Parenteral injection: preservative
- maintain sterility
Long story short of biopharmaceutics
- formulation matters
- different forms of same API can have BIG differences
- messing with formulation changes the drug product
Pioneer drug product
- innovator
- first one that came to market
Generic drug product
- copy of the pioneer
Compounded drug product
- making up a drug product in the clinic, but not approved
What is the point of generic drugs?
- More drug product availability
- More competition = decrease prices
- Only once pioneer drug patent has expired
How come pioneer drugs are more expensive?
- High costs for initial drug approval
- Patents allow for exclusive market ($$$)
- When patent runs out=price typically drops
How come generic drugs are cheaper?
- ‘proven’ safety and efficacy of pioneer drug
- NOT required to reproduce efficacy and safety studies that pioneer did
What do generic drugs need to be approved?
- Manufacturing and chemistry (PRODUCT QUALITY)
o Potency
o Purity
o Stability, sterility, etc - Clinical efficacy and safety
Clinical efficacy and safety of generic drugs
- Must be same STRENGTH and DOSAGE FORM
- Demonstrate BIOEQUIVALANCE with pioneer product
- *’clinically interchangeable’
Bioequivalence
- Rate and extent of absorption is the same between two pharmaceutically equivalent formulations of drugs within ALLOWABLE LIMITS when under similar experimental conditions
- *assumption: equal plasma concentrations=equal clinical efficacy and safety
- **Cmax and AUC=same
Pharmaceutically equivalent
- Two drugs that contain IDENTICAL AMOUNTS of IDENTICAL MEDICINAL INGREDIENTS in comparable DOSAGE FORMS
- Ex. if pioneer drug is tablet, generic version cannot be a solution
- *doesn’t necessarily contain the same non-medicinal ingredients
How to PROVE bioequivalence: blood-level study
- Each animal gets both products with a ‘washout period’

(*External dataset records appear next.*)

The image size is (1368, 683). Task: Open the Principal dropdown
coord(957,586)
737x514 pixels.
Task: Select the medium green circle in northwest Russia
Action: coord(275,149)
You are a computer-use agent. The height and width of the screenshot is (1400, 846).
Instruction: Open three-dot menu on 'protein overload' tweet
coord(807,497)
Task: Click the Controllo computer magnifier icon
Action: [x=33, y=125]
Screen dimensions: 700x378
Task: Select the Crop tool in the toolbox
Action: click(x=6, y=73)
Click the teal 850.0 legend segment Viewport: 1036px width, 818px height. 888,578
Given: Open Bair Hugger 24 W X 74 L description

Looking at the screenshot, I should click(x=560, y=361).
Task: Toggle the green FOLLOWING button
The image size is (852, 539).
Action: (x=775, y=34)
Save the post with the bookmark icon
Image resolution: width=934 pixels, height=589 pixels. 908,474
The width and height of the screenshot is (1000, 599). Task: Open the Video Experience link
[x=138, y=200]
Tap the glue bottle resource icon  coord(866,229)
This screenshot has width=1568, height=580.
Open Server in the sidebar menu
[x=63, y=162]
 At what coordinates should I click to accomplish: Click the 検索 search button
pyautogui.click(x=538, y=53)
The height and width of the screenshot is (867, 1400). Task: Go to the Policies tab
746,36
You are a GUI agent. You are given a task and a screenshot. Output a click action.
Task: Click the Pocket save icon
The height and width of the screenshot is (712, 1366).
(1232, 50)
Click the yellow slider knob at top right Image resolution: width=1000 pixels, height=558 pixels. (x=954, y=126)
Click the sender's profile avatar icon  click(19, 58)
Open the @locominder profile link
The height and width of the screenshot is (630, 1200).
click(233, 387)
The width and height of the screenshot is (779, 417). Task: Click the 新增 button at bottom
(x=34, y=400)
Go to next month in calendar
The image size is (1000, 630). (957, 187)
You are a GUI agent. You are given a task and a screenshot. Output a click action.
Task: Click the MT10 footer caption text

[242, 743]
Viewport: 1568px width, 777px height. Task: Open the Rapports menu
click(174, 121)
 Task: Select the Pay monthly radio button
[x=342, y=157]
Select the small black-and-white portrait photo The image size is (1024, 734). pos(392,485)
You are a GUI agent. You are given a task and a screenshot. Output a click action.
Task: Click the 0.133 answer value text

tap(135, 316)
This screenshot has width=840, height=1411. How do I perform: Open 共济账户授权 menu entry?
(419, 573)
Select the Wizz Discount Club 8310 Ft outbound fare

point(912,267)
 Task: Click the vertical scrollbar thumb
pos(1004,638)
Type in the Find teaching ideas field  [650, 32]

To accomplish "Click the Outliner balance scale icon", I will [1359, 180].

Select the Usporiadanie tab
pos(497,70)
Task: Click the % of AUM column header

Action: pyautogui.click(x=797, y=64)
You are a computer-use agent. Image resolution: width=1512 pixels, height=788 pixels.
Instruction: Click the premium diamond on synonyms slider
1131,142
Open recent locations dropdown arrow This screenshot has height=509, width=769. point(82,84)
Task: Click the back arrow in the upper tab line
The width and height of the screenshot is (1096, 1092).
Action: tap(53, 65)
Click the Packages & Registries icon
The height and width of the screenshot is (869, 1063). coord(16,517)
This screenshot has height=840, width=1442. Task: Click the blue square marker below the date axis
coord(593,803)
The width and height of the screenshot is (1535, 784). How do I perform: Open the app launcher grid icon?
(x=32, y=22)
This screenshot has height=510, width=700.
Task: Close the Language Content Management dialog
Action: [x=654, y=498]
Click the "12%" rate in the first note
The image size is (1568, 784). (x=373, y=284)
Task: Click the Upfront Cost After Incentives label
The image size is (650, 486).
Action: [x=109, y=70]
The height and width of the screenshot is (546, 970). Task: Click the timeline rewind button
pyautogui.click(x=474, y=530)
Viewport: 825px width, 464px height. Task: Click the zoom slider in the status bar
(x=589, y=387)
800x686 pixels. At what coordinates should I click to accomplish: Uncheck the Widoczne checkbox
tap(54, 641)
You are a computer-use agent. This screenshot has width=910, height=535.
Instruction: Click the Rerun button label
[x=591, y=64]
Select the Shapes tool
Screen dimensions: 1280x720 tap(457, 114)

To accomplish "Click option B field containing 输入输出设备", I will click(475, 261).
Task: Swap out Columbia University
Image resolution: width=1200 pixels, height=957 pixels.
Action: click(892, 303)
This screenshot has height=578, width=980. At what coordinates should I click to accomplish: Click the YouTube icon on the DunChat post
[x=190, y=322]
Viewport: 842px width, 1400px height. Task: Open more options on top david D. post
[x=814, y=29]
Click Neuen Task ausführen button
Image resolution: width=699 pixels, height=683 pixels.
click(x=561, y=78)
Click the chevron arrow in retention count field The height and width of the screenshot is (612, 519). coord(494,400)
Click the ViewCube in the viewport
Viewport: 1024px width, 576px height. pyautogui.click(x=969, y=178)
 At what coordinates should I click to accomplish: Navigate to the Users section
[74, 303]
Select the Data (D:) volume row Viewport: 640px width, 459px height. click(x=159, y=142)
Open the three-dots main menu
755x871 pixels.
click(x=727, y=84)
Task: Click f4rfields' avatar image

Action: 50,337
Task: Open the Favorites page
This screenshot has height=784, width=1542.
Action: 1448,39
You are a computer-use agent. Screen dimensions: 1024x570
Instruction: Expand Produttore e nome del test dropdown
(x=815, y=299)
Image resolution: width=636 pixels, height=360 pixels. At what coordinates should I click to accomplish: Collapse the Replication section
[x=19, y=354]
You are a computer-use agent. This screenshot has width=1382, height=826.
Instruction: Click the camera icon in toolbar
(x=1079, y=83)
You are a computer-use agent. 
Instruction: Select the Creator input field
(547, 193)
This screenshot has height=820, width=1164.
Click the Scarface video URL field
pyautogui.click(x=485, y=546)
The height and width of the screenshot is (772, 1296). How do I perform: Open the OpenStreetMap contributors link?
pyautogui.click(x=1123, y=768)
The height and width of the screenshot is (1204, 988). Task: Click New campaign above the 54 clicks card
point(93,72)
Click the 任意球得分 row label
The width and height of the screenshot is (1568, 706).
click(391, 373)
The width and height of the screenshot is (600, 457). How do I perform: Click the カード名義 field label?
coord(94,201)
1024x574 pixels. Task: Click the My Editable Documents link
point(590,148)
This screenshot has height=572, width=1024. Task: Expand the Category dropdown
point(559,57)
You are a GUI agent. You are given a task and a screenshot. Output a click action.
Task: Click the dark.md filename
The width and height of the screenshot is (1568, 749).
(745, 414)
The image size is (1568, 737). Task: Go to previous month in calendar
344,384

o 10x half life to avoid drug carry over into next period - Dosing same animal twice reduces inter-individual variability
- Collect multiple blood samples over time
- Determine plasma concentrations (REQUIRES VALIDATED ANALYTICAL METHOD
- *look at ratio of AUC and Cmax (needs to be between 0.8-1.25=80% confidence intervals)
If below 80% CI: blood-level study
- Worried about efficacy
If above 80% CI: blood-level study
- Worried about safety
Compounding
- Combining or mixing multiple ingredients (at least one is a drug) to create a final product in an appropriate dosing form
Why use compound drugs?
- Available formulations are NOT appropriate for a specific patient (diluted form for very small animals)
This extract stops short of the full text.